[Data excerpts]
----------
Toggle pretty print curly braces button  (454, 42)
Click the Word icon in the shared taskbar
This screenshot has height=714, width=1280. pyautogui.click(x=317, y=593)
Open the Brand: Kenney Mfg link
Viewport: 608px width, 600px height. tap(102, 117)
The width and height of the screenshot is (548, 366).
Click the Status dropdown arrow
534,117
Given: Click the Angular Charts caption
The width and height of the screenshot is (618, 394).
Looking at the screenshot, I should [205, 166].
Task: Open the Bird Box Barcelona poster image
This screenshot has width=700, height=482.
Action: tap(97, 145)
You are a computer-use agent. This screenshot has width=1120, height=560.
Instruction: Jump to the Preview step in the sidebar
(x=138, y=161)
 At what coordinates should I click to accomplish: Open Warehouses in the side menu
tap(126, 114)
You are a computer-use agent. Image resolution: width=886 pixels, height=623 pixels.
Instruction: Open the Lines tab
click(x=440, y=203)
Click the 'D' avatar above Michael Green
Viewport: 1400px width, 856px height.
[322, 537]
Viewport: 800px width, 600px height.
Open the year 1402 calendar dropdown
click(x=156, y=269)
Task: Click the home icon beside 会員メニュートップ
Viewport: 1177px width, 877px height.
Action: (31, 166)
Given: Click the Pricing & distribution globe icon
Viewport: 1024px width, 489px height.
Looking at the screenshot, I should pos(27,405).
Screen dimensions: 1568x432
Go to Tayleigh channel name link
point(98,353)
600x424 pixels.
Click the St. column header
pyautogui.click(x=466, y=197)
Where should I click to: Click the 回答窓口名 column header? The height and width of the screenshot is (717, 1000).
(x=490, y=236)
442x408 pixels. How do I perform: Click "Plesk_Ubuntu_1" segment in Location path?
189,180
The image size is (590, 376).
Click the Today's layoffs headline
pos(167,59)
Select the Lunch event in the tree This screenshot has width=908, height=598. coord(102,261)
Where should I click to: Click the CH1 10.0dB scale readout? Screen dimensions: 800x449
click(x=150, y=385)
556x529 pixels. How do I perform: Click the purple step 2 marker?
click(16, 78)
----------
**Your instructions:** Report every line of the data above that contains the string "computer" by copying it in full.

**Output for this exercise:**
You are a computer-use agent. This screenshot has width=1120, height=560.
You are a computer-use agent. Image resolution: width=886 pixels, height=623 pixels.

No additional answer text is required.